Di fronte alla suggestione ogni critica appare moralistica, fuori luogo, un genere elitario motivato, agli occhi dei più, da una sorta di risentimento, dalla casta dei perdenti che non è partecipe del presente. Nondimeno l’urlo della tragedia è innegabile e nessuna evasione può celarlo. Passare dalle lacrime di compassione al riso e alle battute, alla ginnastica sessuale in diretta, è un’acrobazia che richiede allenamento, o meglio, ottundimento delle coscienze. Le tragedie del mondo non sono amabili, non vorremmo vederle, ma esistono e sono tra noi. La guerra in Ucraina coinvolge direttamente l’Europa la quale, passo dopo passo, si sta infilando in un tunnel che pare non avere uscite. Di fronte a ciò i popoli europei appaiono inerti, attoniti, incapaci di reagire. Al pari di ciò che rimane delle forze politiche, prive di idee e di respiro ideale. Nei giorni dell’ Ariston l’unico gesto che apriva sul mondo, a parte il monologo di Benigni sulla Costituzione, era la lettera di Zelensky., letta a tarda notte da Amadeus.

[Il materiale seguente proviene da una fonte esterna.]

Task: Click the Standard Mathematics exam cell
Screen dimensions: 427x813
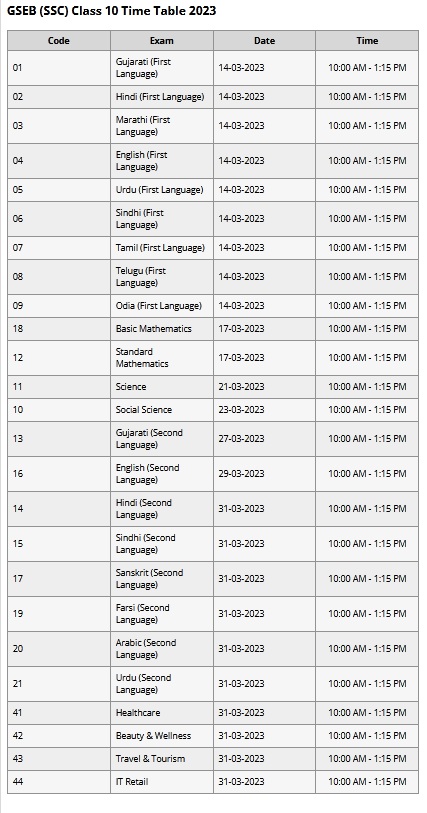Action: tap(162, 358)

Secondo il presidente ucraino: “Da più di sette decenni, il Festival si sente in tutto il mondo con la bellezza, la magia e la vittoria: Ogni anno, sulle rive del Mar Ligure, vince la canzone, la musica e l’arte, le migliori creazioni della civiltà umana. Sfortunatamente, l’umanità crea non solo cose belle e nel mio Paese oggi si sentono spari ed esplosioni”.
Le canzoni in Ucraina sono fatte di “spari ed esplosioni”. Nulla di tutto ciò, nulla nelle canzoni, nelle parole, nei sermoni moraleggianti, negli stucchevoli inni libertari, è risuonato a Sanremo. Il Festival deve il suo successo al collocarsi rigorosamente fuori dalla storia, all’oblio, al bisogno di evasione. Bisogno che non si manifesta solo a Sanremo. Anche a Venezia dame e damerini mascherati, intervistati, confessano candidamente il bisogno di evasione in questi tempi oscuri. “Occorre distrarsi”, viva il Carnevale! Una scenografia scintillante, colorata, che vista con gli occhi della guerra e del terremoto appare simile alla mascherata inquietante messa in scena da Stanley Kubrick in Eyes Wide Shut. Tutti fuggono. L’umanità lo ha sempre fatto dopo i grandi orrori.

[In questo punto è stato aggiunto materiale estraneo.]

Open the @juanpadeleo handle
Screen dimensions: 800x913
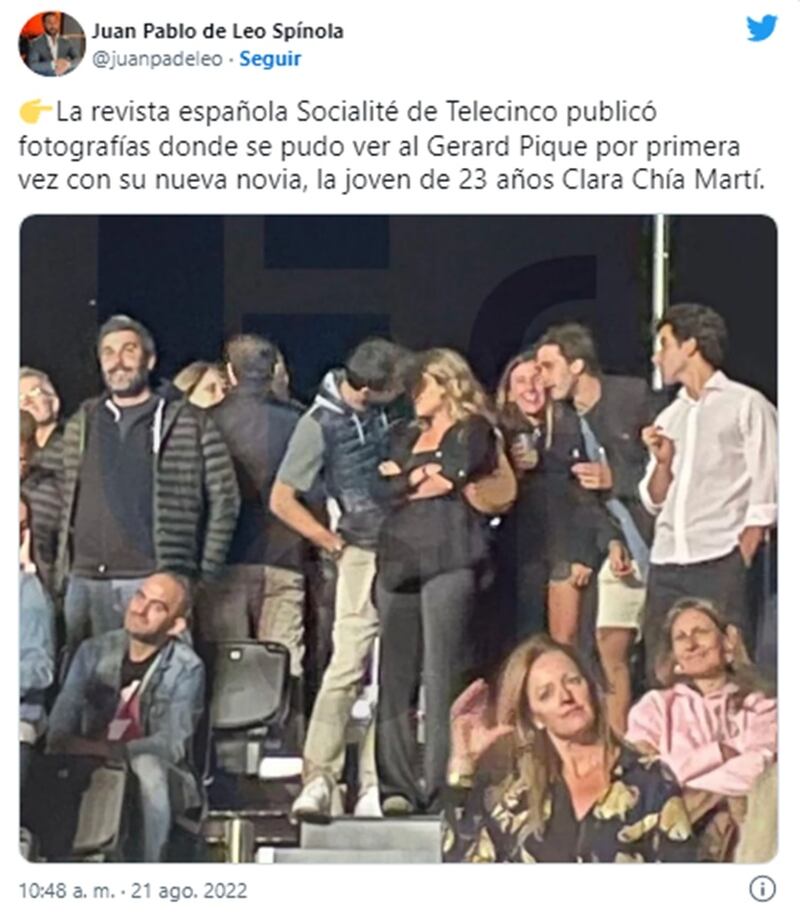[x=158, y=59]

Dopo il Terrore viene il Termidoro e le sue frenesie sessuali, dopo la prima guerra mondiale abbiamo i sogni di Weimar e l’”età del Jazz” in America, dopo la seconda guerra mondiale e gli anni duri della ricostruzione abbiamo la “dolce vita” degli anni ’60. Nessuno ama il dolore, soprattutto se è prolungato. Occorrono energie morali ed ideali forti per opporsi attivamente al male. Quelle che mancano oggi, anche nella politica. Benigni ha tessuto a Sanremo un bell’elogio della Costituzione. Ha ricordato l’articolo 11 per cui: “L’Italia ripudia la guerra come strumento di offesa alla libertà degli altri popoli e come mezzo di risoluzione delle controversie internazionali”.

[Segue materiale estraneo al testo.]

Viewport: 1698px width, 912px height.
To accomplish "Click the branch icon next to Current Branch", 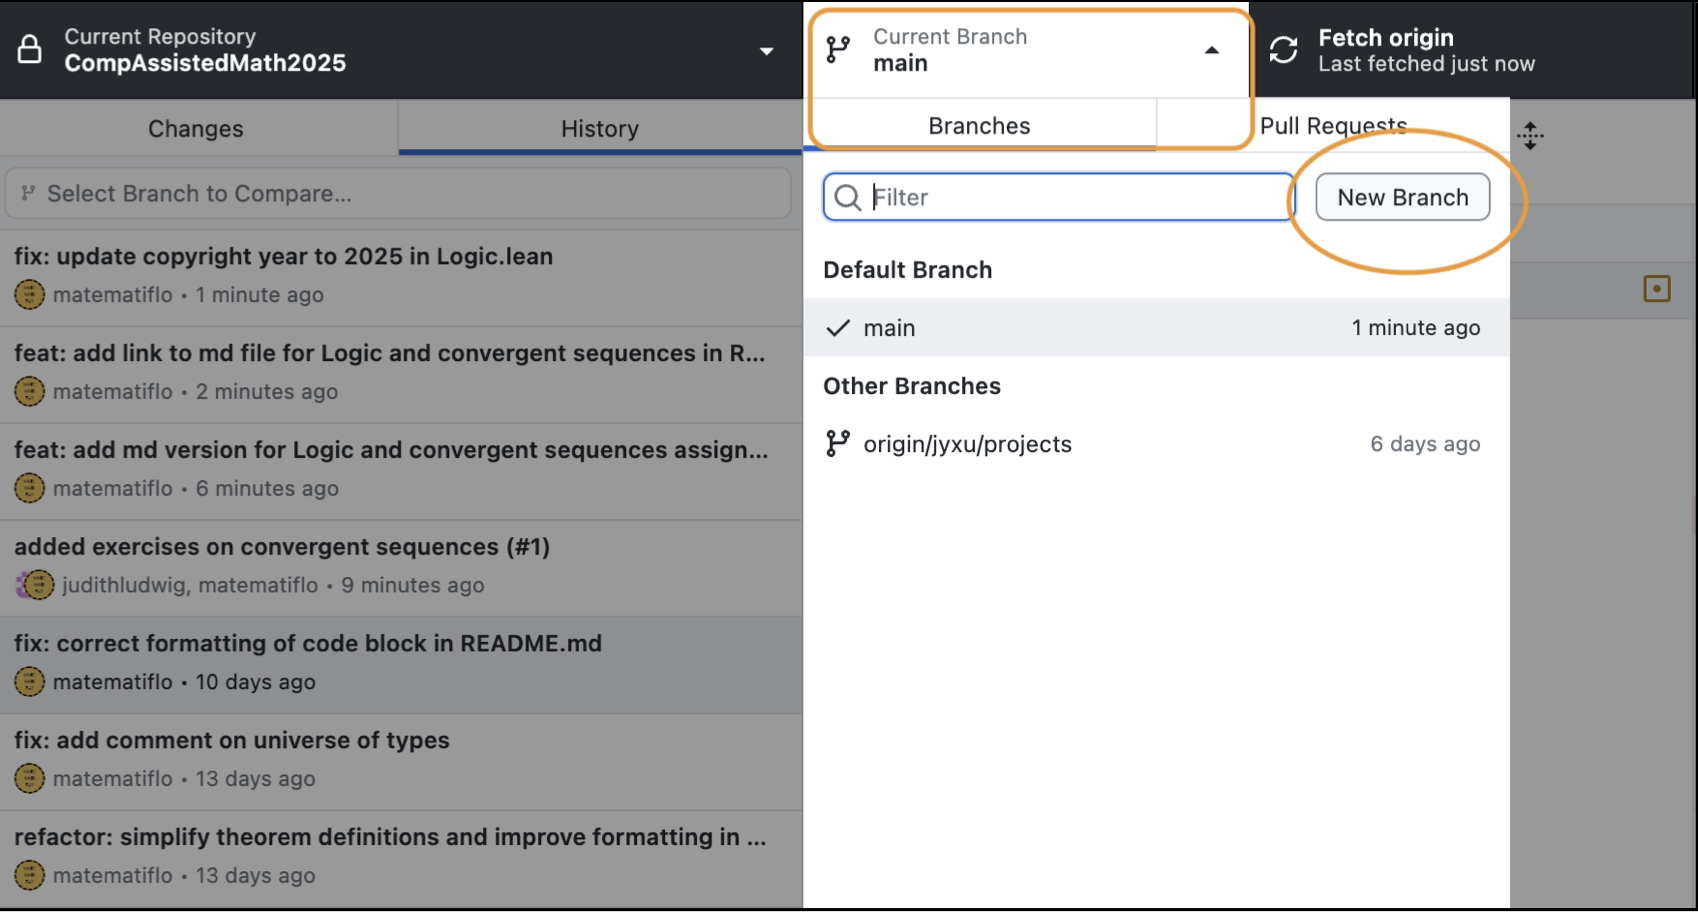I will [x=838, y=50].
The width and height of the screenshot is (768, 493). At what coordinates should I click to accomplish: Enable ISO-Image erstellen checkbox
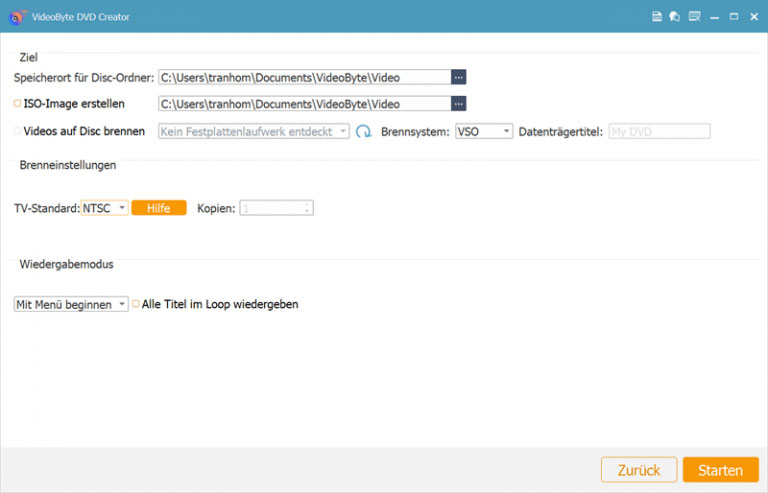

La Costituzione è legata però alla vita di un popolo, ne rappresenta l’autocoscienza, civile e politica. C’è ancora un popolo che si impegna attivamente per la pace nel nostro Paese? Ci sono forze politiche capaci di dare voce al desiderio di pace che, nonostante tutto, è presente nell’animo dei più? Il palazzo e la Rai non possono servirsi di Sanremo per tacitare le coscienze, per favorire la fuga da una realtà che richiede risposte, consapevolezza dei problemi, coraggio di manifestare. All’Ariston si è parlato molto di libertà sessuale, il grande argomento della distrazione di massa della ideologia libertaria, nulla abbiamo udito sul dolore dei popoli oppressi, nulla contro la guerra. Le canzoni di protesta della beat generation sono parse lontane anni luce dal carnevale sanremese. Eppure è di quella musica e di quelle parole che abbiamo più che mai bisogno.